HOW THEY SEE IT U.N. must be reformed to live up to its promise



By RON SILVER and DAVID BOSSIE
BALTIMORE SUN
As the United Nations celebrates its 60th anniversary as a symbol of peace and a beacon of hope, we must offer a frank and critical assessment of its failure to deliver on the promise to halt global human rights abuses, improve economic and social development and significantly enhance world security.
In all three categories, the United Nations has either ignored its charter mandate or has been so overwhelmed with bureaucracy, ineptitude, corruption and inefficiency that it could not carry out its mission.
The United Nations was born from the ashes of World War II with a primary goal of creating a charter around which all countries could join in the collective effort to prevent the outbreak of future wars. It was a just and noble cause in the wake of 30 million casualties in World War I and more than 60 million casualties in World War II.
International law
The U.N. Charter says that only the nations that abide by international law, honor each other's borders, renounce aggression and respect human rights can be members of the United Nations.

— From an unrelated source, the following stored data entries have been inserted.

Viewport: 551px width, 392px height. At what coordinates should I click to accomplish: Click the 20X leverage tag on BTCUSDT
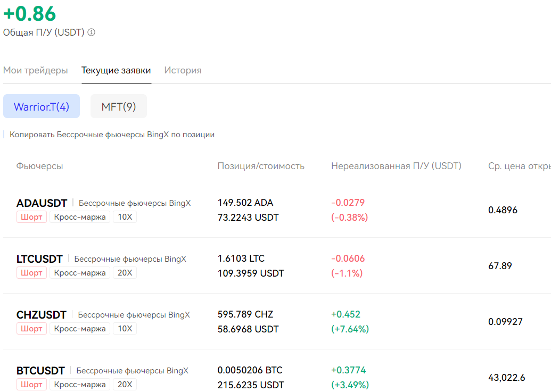[125, 385]
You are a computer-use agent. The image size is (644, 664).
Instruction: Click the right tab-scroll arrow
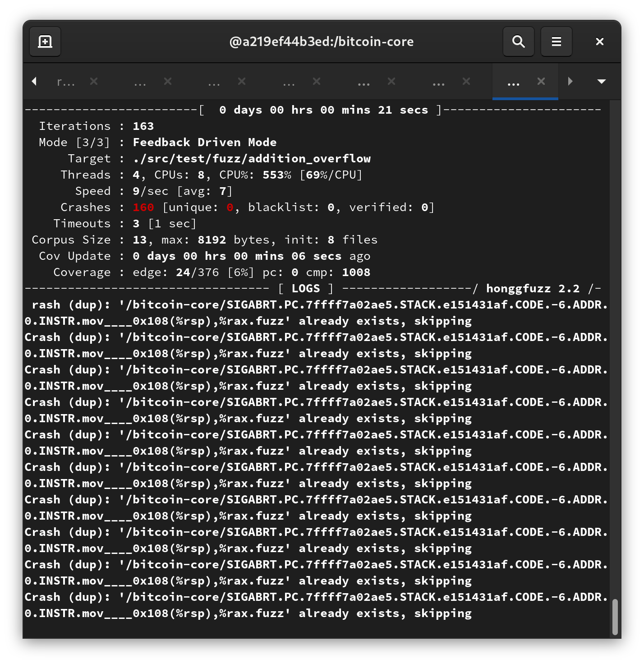(570, 81)
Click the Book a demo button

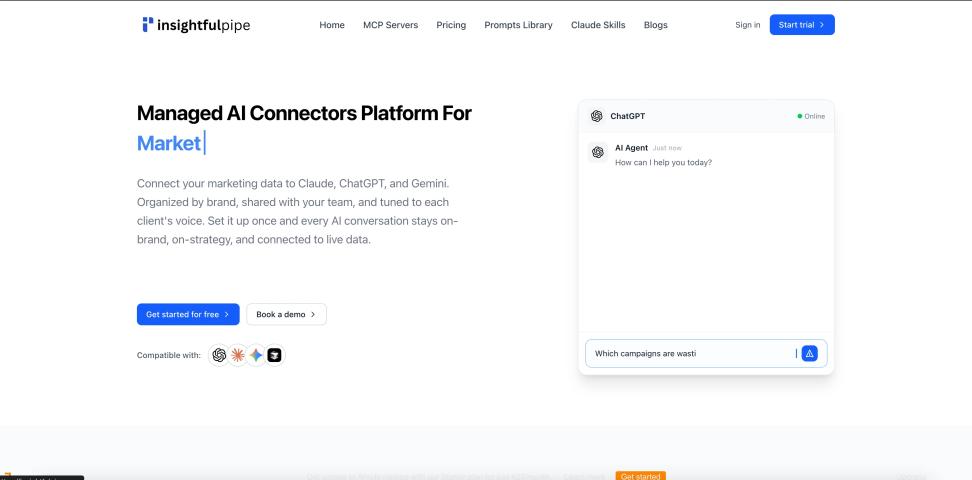(x=286, y=314)
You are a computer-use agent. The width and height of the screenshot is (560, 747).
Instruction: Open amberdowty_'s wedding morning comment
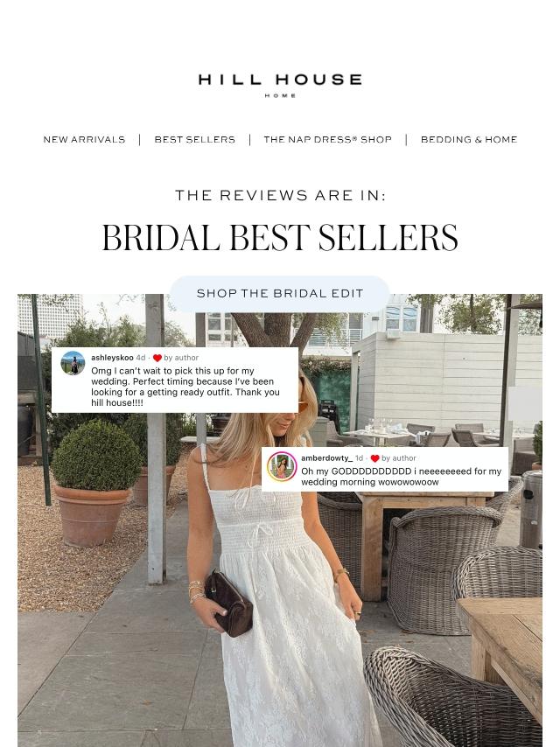pos(401,477)
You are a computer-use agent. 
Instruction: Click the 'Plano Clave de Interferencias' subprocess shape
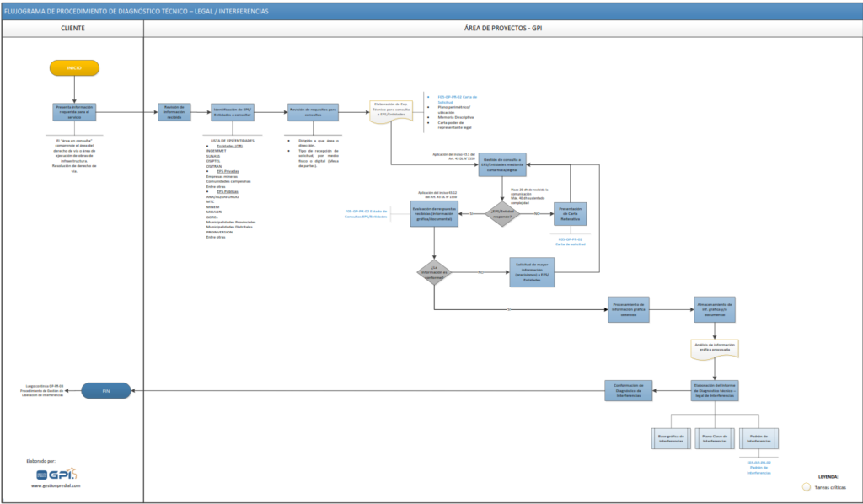(x=716, y=438)
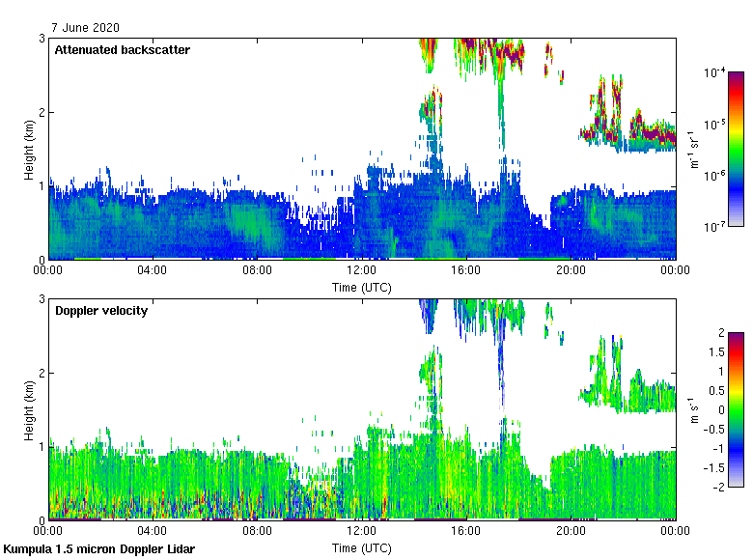Click the 'Kumpula 1.5 micron Doppler Lidar' caption

[98, 549]
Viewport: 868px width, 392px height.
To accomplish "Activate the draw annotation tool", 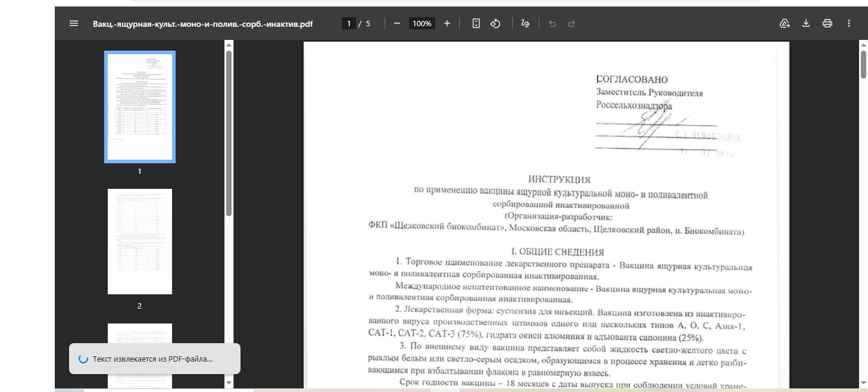I will click(525, 24).
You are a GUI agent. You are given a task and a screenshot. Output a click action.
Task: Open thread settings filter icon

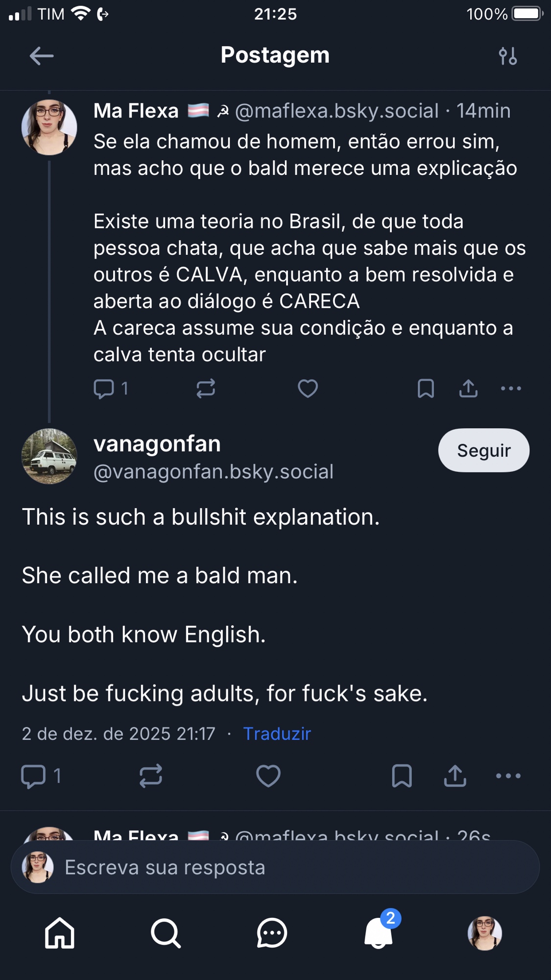[508, 56]
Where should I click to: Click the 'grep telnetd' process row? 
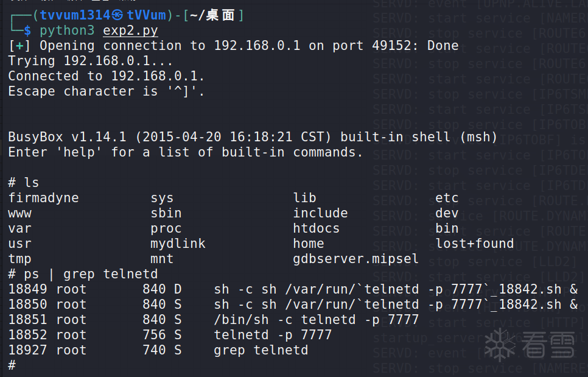(158, 350)
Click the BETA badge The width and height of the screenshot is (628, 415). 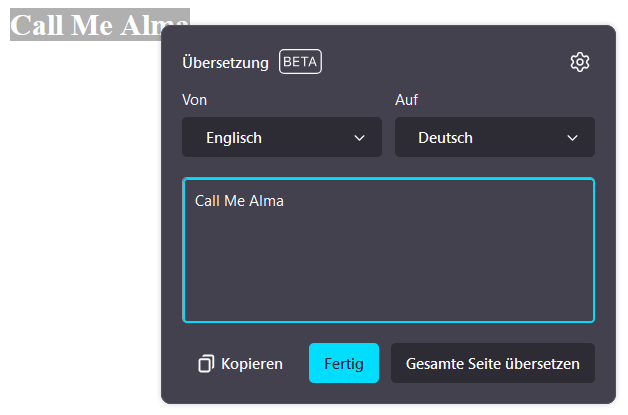[300, 62]
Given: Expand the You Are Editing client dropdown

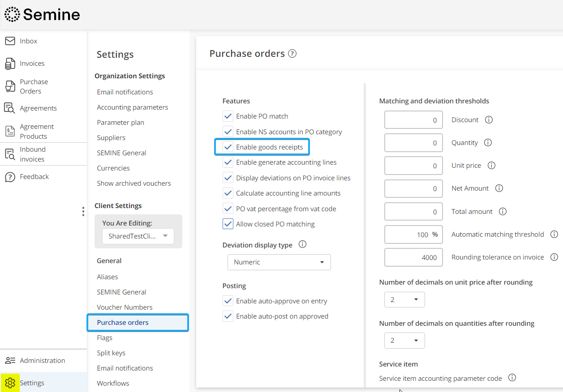Looking at the screenshot, I should pyautogui.click(x=138, y=236).
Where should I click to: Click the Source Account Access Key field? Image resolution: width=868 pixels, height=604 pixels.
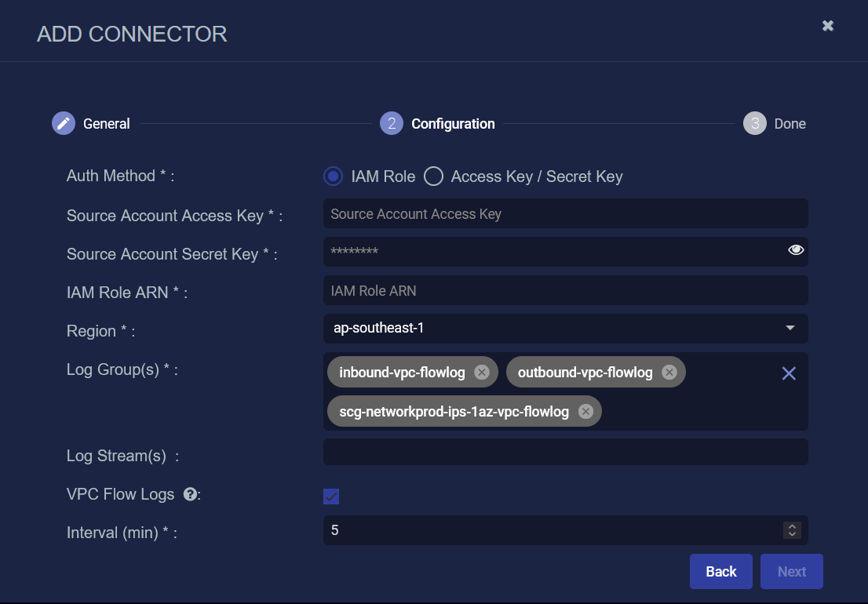click(x=565, y=213)
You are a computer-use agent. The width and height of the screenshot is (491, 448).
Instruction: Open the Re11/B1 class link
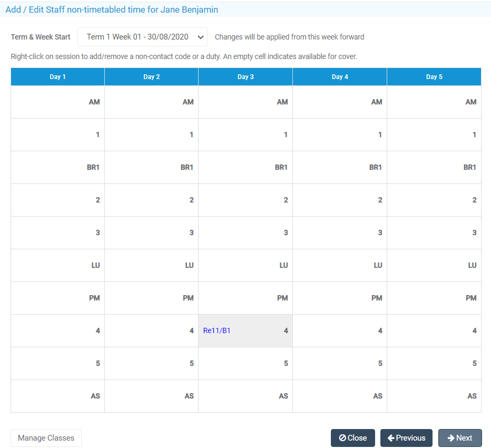point(217,330)
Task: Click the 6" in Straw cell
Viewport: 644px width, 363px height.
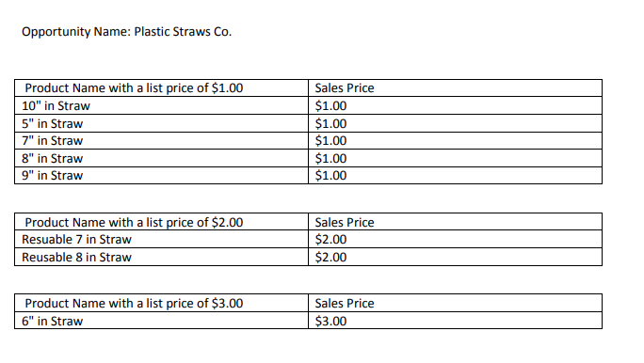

But barely a year after that charter was drafted, British Prime Minister Winston Churchill issued a stern warning, voicing his concerns that the Soviet Union -- a U.N. member -- was a growing threat to world peace.
From the day of the United Nations' founding, dozens of its "member" nations have participated in open and deliberate acts of hostile aggression and have engaged in the most heinous human rights abuses with no regard for the mission or the mandate of the United Nations.
Even a cursory review of the U.N. role in international conflicts reveals a long list of failures to halt human rights abuses, mediate border disputes between countries and resolve issues of arms escalation and acts of aggression between nations.
The United Nations was unable to halt the hostility between India and Pakistan in 1947, the Arab-Israeli conflicts of the late 1940s, the ongoing political repression of the people of Cuba, the slaughter of millions of Cambodian refugees by the ruthless dictator Pol Pot in the 1970s, the hardships and abuses faced by Somali refugees in the 1990s and, most recently, the government-sponsored genocides in Rwanda and Bosnia in which hundreds of thousands of innocent civilians have been killed.
Recent news reports have also raised questions of fraud and corruption within the United Nations. One example is the scandal involving the $1.5 billion project to renovate U.N. headquarters in New York. Real estate mogul Donald Trump is quoted in a documentary -- produced by Citizens United Foundation and Peace River Company, LLC -- that examines the United Nations as it turns 60. He says he was completely baffled after a meeting with U.N. Secretary-General Kofi Annan in which he offered to manage the renovation project for free and finish the work at a saving of $500 million to $1 billion. According to Trump, U.N. officials weren't interested in saving $1 billion.
Policy reforms
As we reflect upon the record of the United Nations, it has become apparent that sweeping policy reforms are needed along with an overhaul of the U.N. bureaucracy to offer any hope of eliminating the waste, inefficiency and corruption that have eaten the United Nations like a cancer.
It is time to seek real, substantive reform -- from the United Nations' global policies and practices to its dysfunctional internal structure and bureaucracy -- so that the world body can eventually live up to its name as a symbol of peace and a beacon of hope for all of humanity.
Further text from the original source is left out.